“So we stumble on, the new year becoming a gradual repeat of the one that has just come.”
Those of you with exceptional memories will remember that these are some of the words I wrote in my New Year blog from last year. The new year becomes a gradual repeat of the one before. Well, prophecy was never my strong point. 2020 will be recorded as being one of the most extraordinary in peace time British history: make that world history, because there has been no area of the globe untouched by Covid. And, as this year begins, we are nowhere near out of the woods yet; social restrictions will be with us for months to come, and even though it is really good news that we have a vaccine being rolled out, it will take a very long time for everyone in this country to be vaccinated (even if a million a week are vaccinated, it will still take over a year to attend to the whole population).
However, it is not remiss of us to look forward, and try and assess where this leaves us as a human race. One thing to note is entirely positive: Covid has made us realise that we cannot control everything around us, and that we are as part of the natural environment as everything else. As we really get to grips with the consequences of climate change and the threat to biodiversity, it is good to know that we can’t simply keep consuming the world’s resources with no thought for tomorrow. Nature has shown us who is actually in charge, and it is not us.

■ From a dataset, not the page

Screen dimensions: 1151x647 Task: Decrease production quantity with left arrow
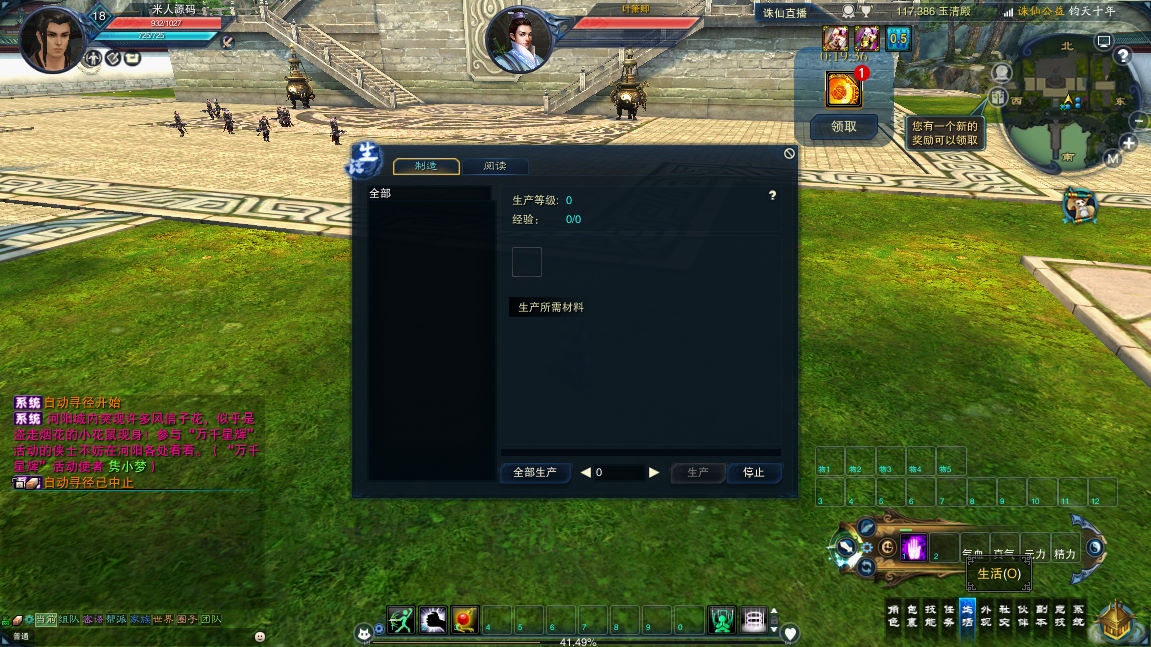586,473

The other thing to reflect on is that Covid has released much creative imagination across the board. When we haven’t been able to take things for granted, we have had to adapt and change, and that means that, when things get tough for us, we don’t just slink away into a corner and feel sorry for ourselves. We think about new possibilities (and in the cathedral this has manifested itself in the way we are worshipping at the moment and using live-streaming facilities).

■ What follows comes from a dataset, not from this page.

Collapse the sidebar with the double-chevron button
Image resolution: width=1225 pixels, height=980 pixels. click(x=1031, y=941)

Of course, old problems still remain, and I am not advocating at all that it is only in a crisis that we are imaginative and creative. But I would want to stress that, as 2021 begins, these perceptions may be something we can build on: let us really see what we can do about the human impact on the environment, and let us continue to use that creative imagination to make a better world. If we can, then 2021 may not be quite as stark or as foreboding as its immediate predecessor.